*Texto*:

------------------------------------------------

Esses quatro princípios institucionais do ethos, que estão sempre inter-relacionados, garantem a realização do que Merton chamou de “boa ciência”: a ciência que é aprovada pela sociedade e que, graças a isso, mantém-se íntegra, independente de qualquer determinismo e livre para continuar progredindo. No caso da internet, quem fiscaliza a informação que é postada em blogs e youtube, por exemplo? A internet, para muitos, é considerada terra de ninguém devido à fragilidade ou mesmo inexistência de leis que regulamentam sua utilização. Um exemplo disto é o desrespeito generalizado aos direitos autorais, mas não termina por ai.

------------------------------------------------

*Dados fornecidos*:
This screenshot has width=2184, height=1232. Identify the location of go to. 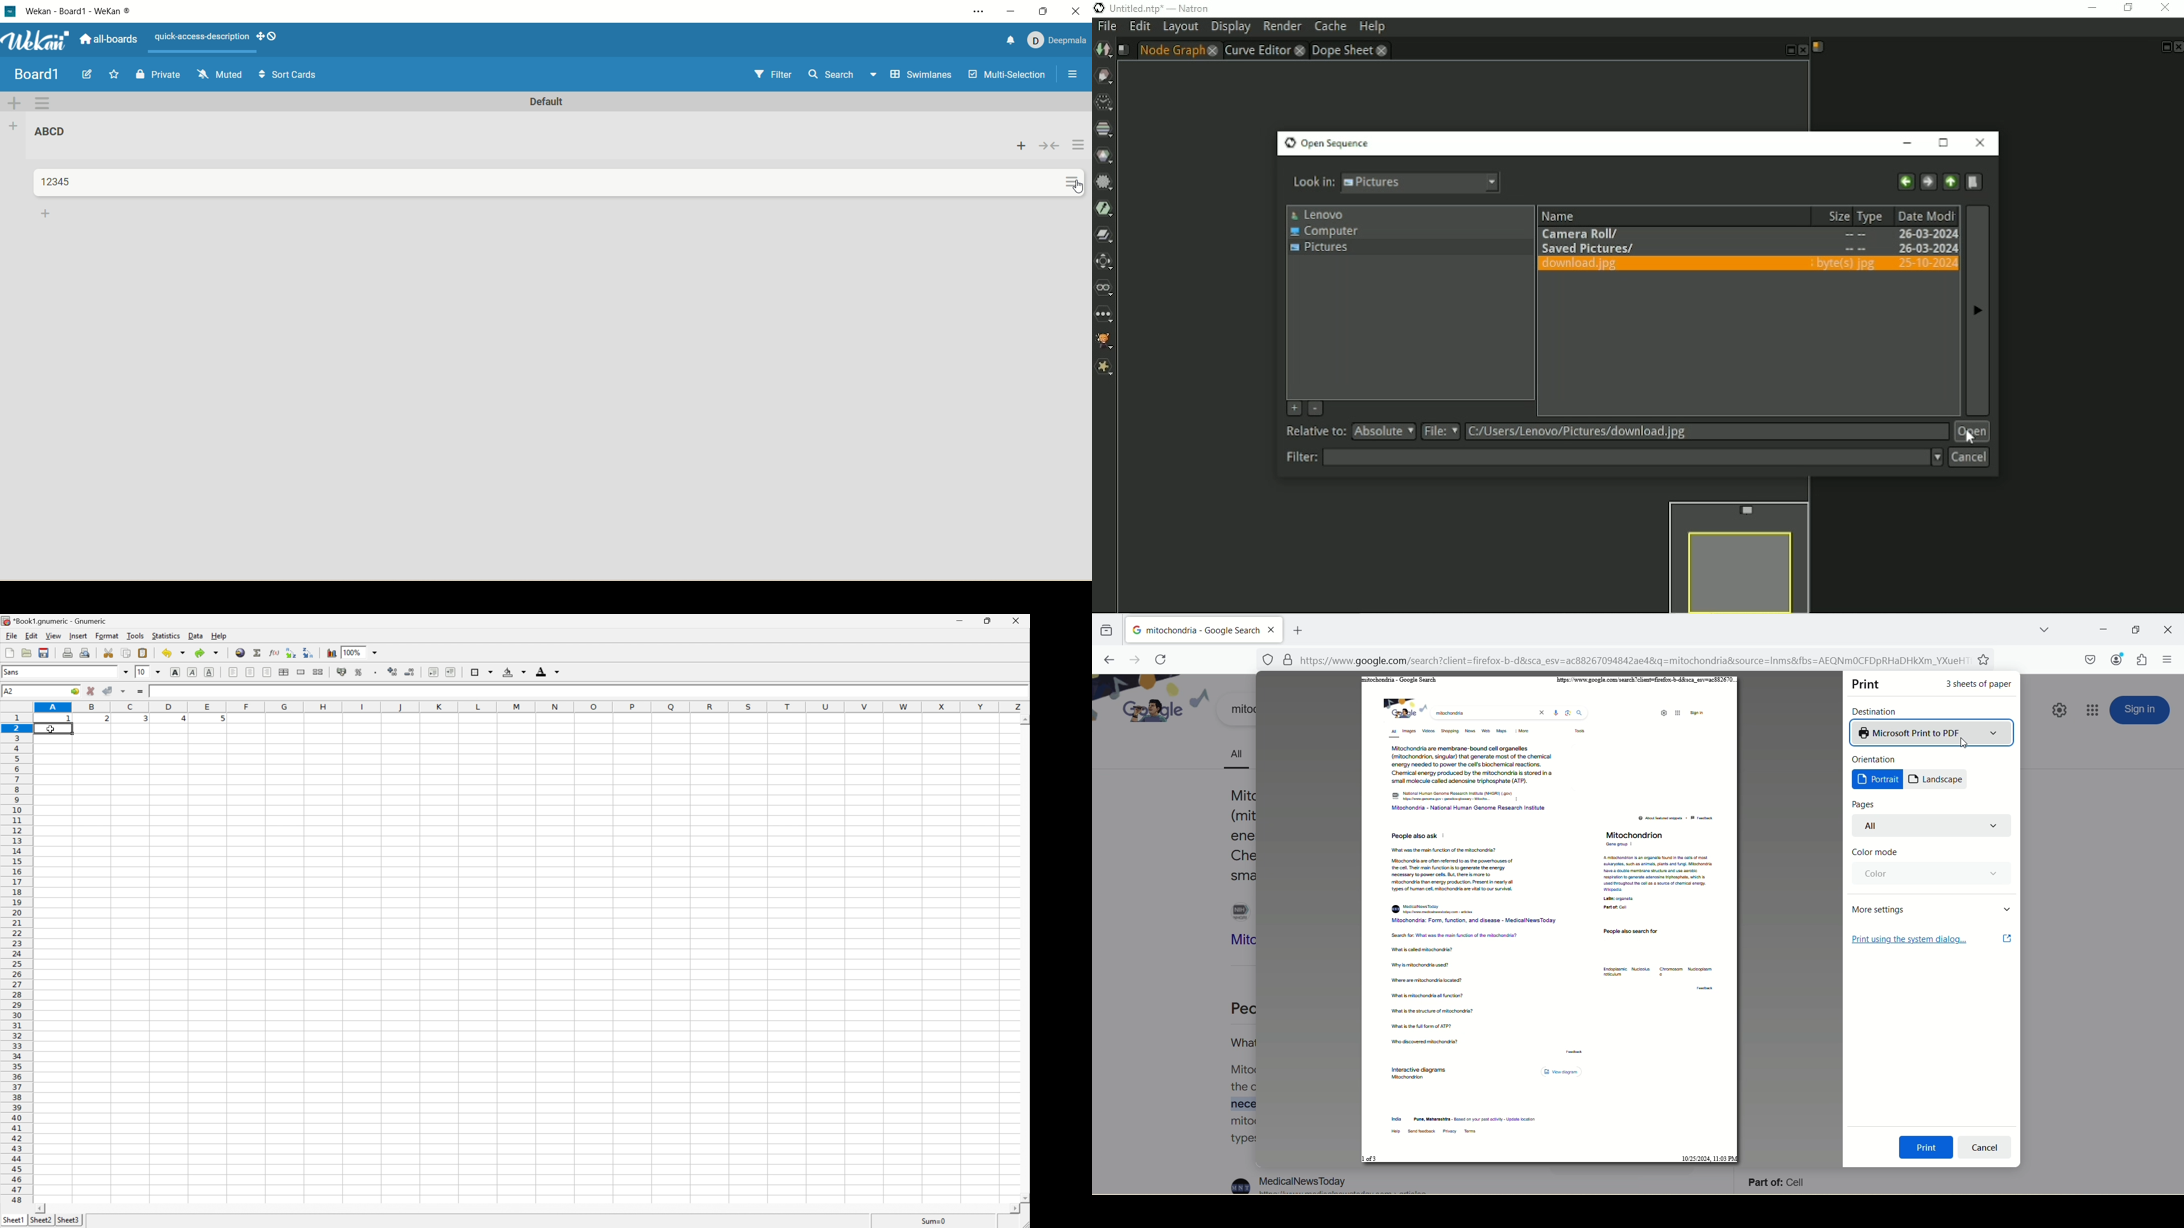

------------------------------------------------

*Exercício escrito 1*:
Responda com base no texto sobre o ethos da ciência:
(a) O que os quatro princípios institucionais do ethos garantem?
(b) Por que a internet é considerada terra de ninguém por muitos?
(c) Qual exemplo o texto dá dessa situação na internet?
*Exercício escrito 2*: Transcreva, sem nenhuma alteração, o trecho do texto sobre o ethos da ciência que começa em "Esses quatro princípios" e termina em "termina por ai.".
*Exercício escrito 3*: Liste todas as características que o texto sobre o ethos da ciência atribui à "boa ciência".
Os dados não têm relação com o texto.

*Resposta final 1*:
(a) Garantem a realização do que Merton chamou de "boa ciência".
(b) Por causa da fragilidade ou mesmo da inexistência de leis que regulamentam sua utilização.
(c) O desrespeito generalizado aos direitos autorais.

*Resposta final 2*:
Esses quatro princípios institucionais do ethos, que estão sempre inter-relacionados, garantem a realização do que Merton chamou de “boa ciência”: a ciência que é aprovada pela sociedade e que, graças a isso, mantém-se íntegra, independente de qualquer determinismo e livre para continuar progredindo. No caso da internet, quem fiscaliza a informação que é postada em blogs e youtube, por exemplo? A internet, para muitos, é considerada terra de ninguém devido à fragilidade ou mesmo inexistência de leis que regulamentam sua utilização. Um exemplo disto é o desrespeito generalizado aos direitos autorais, mas não termina por ai.

*Resposta final 3*:
- aprovada pela sociedade
- íntegra
- independente de qualquer determinismo
- livre para continuar progredindo